New Publication: Reliability of Hybrid Human-ML Scoring Systems
I am pleased to share that our new paper, “Revisiting reliability with human and machine learning raters under scoring design and rater configuration in the many-facet Rasch model,” has been published in the British Journal of Mathematical and Statistical Psychology.
This research, conducted with co-authors Richard J. Patz and Mark R. Wilson, investigates the psychometric impact of integrating machine learning (ML) scoring into high-stakes assessment frameworks.
Key Insights
- Systematic Bias vs. Noise: We found that systematic rater bias, rather than random machine inconsistency, is the primary driver of estimation error in hybrid scoring systems.
- Design Density: Increasing scoring matrix density (moving from isolated to complete designs) significantly stabilizes latent proficiency recovery.
- Strategic Hybridization: Hybrid scoring yields the greatest reliability gains when human and ML raters possess opposing biases, allowing directional errors to cancel out.

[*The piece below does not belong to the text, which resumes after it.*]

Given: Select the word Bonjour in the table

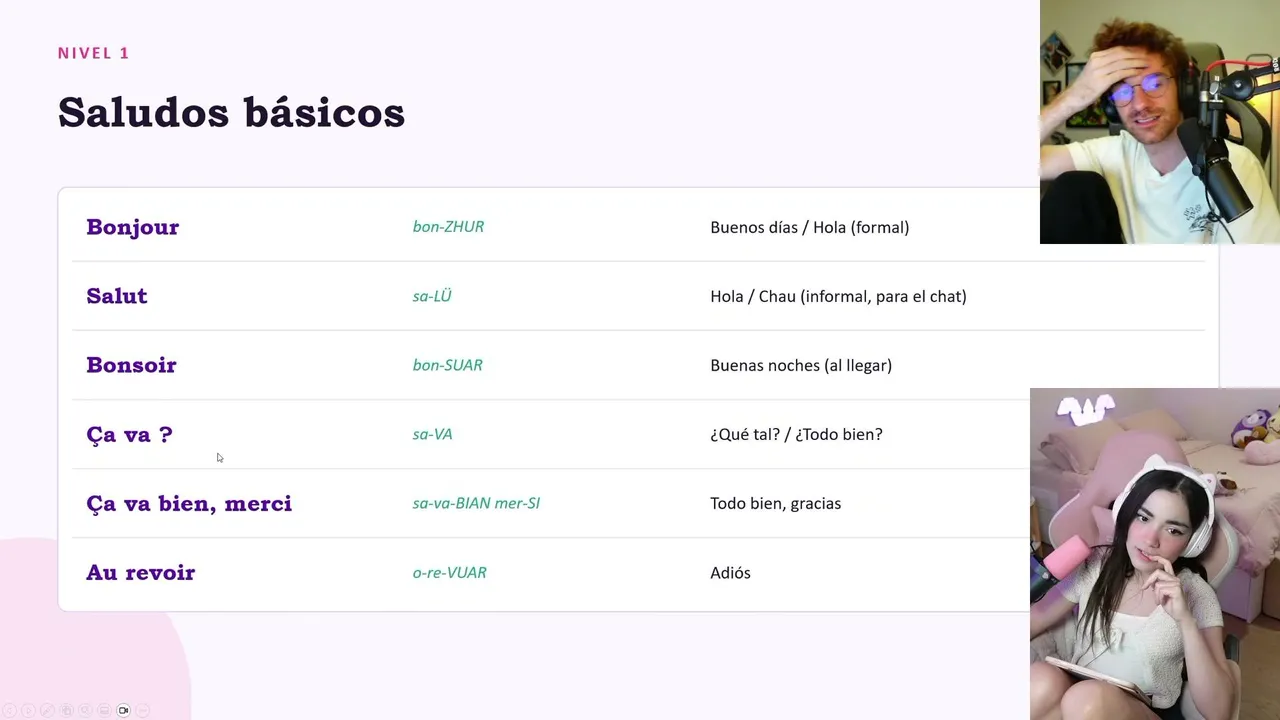Looking at the screenshot, I should (132, 227).
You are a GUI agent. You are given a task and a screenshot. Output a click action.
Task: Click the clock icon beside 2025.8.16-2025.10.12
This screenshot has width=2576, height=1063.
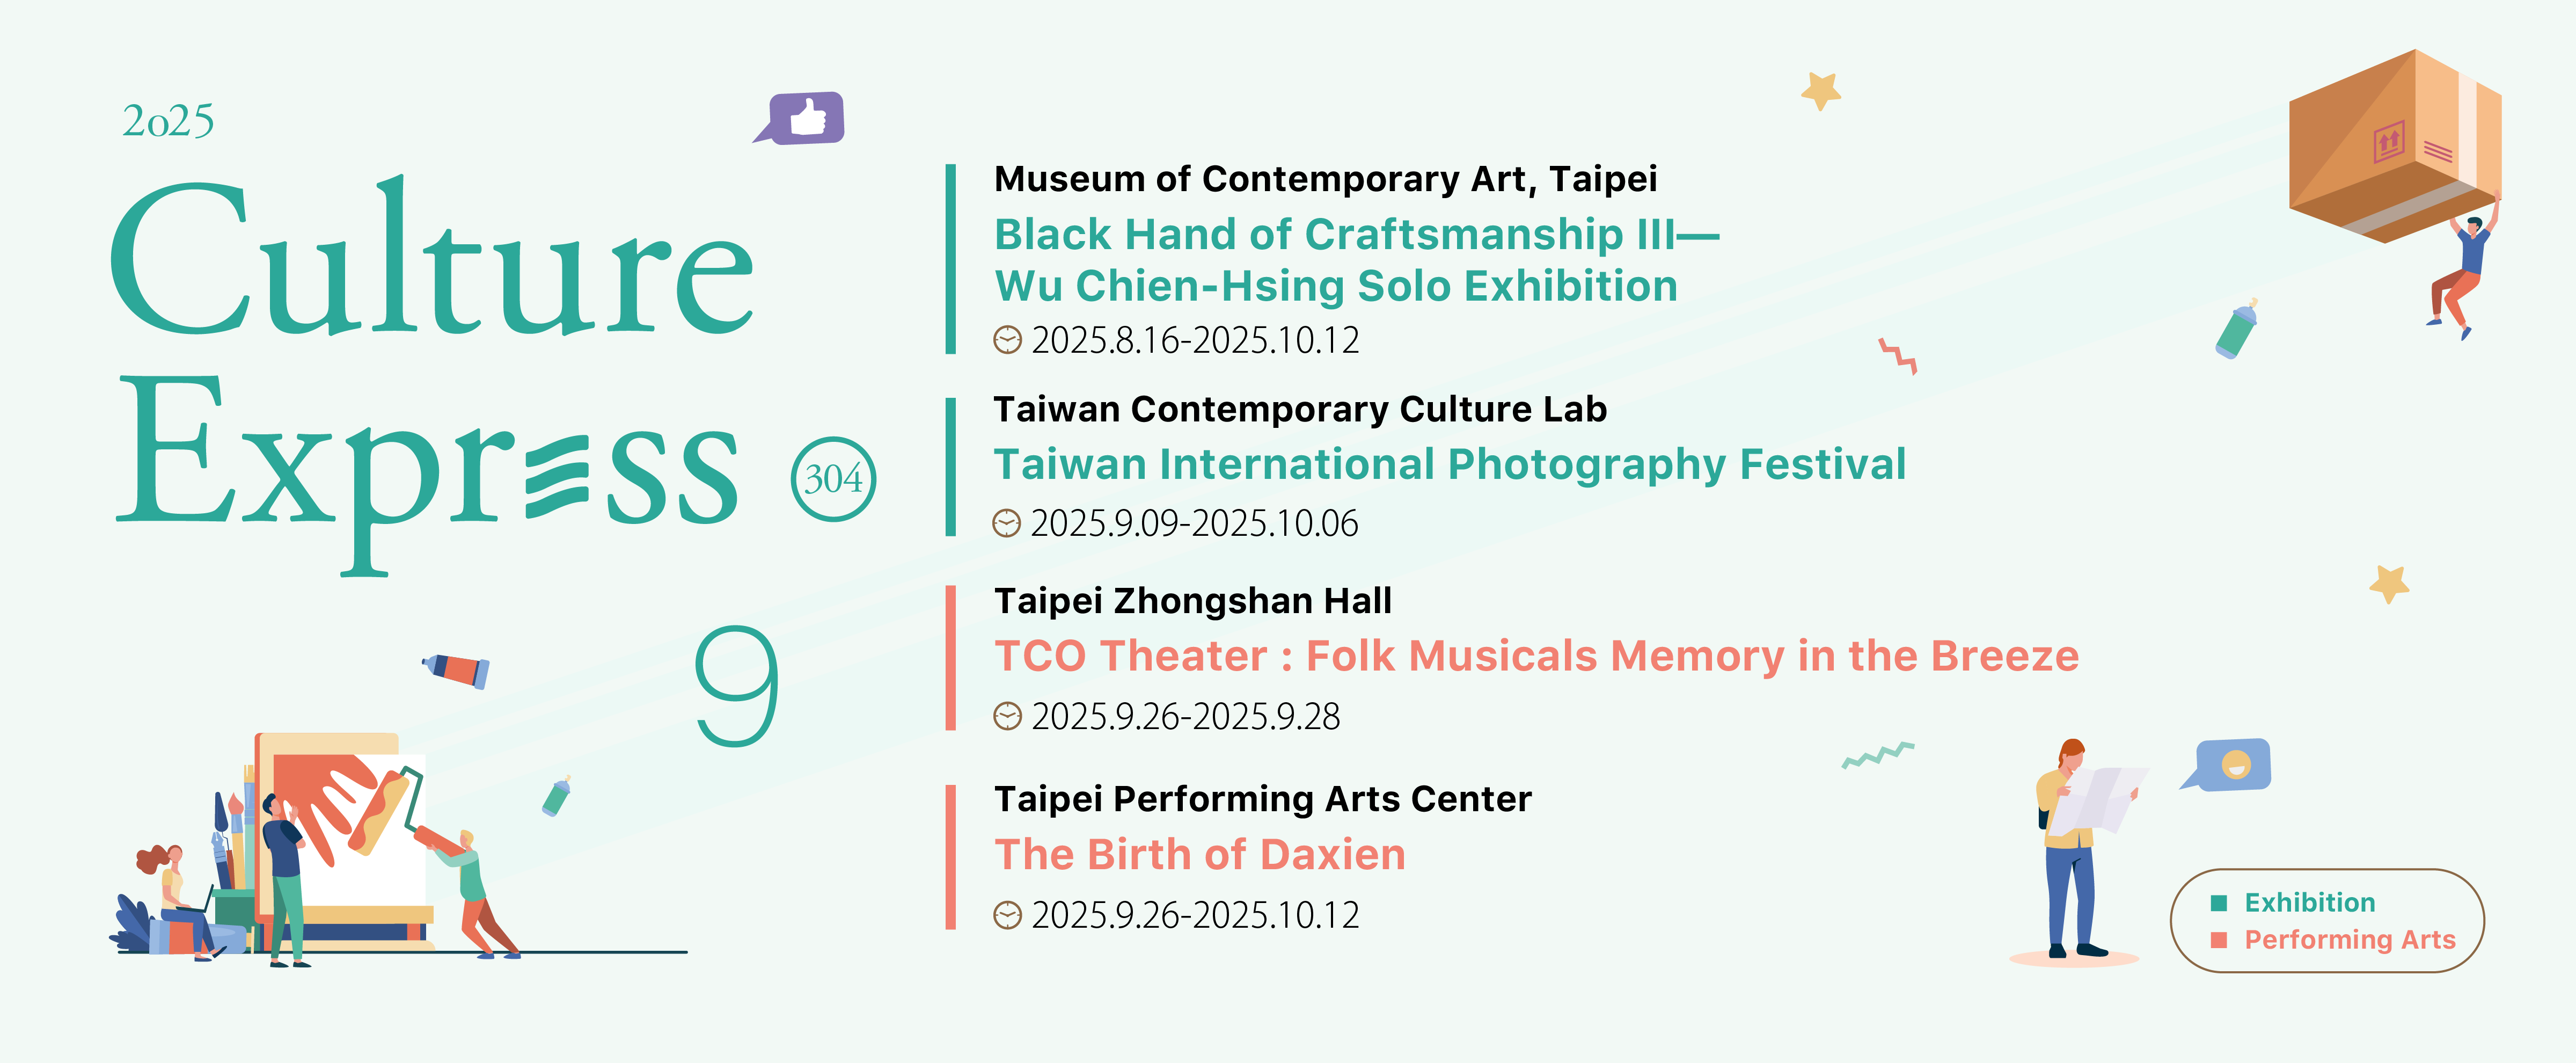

- Robust Modeling: For sparse scoring designs, the Partial Credit Model (PCM) with fixed thresholds often outperforms more complex Many-Facet variants by reducing over-parameterization.
Practical Application
We applied these findings to real-world data from a “Problem Solving with Math” (PSM) assessment. Results confirmed that anchoring constructed-response items to selected-response metrics can effectively stabilize scales in sparse scoring environments.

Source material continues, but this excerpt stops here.